**ASSIGNMENT:** Please filter the records below, copying out every line that contains the string "header".

Source records
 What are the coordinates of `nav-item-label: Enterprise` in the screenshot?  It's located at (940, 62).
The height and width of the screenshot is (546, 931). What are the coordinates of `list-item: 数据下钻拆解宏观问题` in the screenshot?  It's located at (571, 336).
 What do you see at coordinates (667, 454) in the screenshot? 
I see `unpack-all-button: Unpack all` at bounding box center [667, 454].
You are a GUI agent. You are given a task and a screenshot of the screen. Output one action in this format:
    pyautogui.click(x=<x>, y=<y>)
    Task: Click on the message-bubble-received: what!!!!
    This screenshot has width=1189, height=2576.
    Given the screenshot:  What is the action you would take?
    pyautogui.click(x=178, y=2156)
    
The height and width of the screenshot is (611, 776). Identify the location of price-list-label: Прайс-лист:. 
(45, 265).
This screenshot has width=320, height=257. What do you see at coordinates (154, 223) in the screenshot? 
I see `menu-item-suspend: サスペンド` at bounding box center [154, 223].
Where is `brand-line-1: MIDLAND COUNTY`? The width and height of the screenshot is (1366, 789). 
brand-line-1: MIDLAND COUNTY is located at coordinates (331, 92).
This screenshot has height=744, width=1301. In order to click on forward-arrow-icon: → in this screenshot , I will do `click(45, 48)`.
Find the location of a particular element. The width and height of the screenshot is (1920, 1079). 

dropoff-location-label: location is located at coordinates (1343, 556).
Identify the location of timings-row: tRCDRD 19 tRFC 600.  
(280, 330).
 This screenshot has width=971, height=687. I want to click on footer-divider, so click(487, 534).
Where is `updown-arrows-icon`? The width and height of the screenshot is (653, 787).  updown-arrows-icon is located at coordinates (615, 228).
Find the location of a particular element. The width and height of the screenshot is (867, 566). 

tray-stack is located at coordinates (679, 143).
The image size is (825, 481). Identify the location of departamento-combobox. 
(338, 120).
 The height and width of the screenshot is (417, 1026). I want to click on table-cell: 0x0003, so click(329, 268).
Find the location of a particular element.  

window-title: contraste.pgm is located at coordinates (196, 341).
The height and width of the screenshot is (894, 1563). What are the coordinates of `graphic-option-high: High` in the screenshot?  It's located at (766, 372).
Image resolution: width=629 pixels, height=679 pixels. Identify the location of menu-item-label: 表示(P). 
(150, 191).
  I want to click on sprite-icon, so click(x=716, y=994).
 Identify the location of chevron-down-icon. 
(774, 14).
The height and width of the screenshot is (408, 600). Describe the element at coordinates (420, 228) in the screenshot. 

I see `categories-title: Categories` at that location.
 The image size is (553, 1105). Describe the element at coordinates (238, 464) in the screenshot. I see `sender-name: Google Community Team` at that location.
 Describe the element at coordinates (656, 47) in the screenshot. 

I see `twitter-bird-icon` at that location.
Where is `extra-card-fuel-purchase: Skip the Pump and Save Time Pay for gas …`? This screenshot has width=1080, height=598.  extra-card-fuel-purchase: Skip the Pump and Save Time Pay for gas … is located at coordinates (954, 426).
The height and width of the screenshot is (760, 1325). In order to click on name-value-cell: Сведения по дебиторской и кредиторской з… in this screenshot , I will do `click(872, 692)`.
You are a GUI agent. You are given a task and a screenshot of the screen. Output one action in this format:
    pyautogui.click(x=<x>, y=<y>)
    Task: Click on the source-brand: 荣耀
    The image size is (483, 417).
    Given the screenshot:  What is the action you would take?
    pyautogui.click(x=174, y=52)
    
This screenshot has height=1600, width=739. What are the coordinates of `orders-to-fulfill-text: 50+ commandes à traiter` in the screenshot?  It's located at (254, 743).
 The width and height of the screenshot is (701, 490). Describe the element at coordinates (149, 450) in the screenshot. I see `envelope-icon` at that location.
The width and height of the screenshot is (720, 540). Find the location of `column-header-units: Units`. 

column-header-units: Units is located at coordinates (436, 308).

**ANSWER TO THIS TASK:**
The width and height of the screenshot is (720, 540). Find the location of `column-header-units: Units`. 
column-header-units: Units is located at coordinates (436, 308).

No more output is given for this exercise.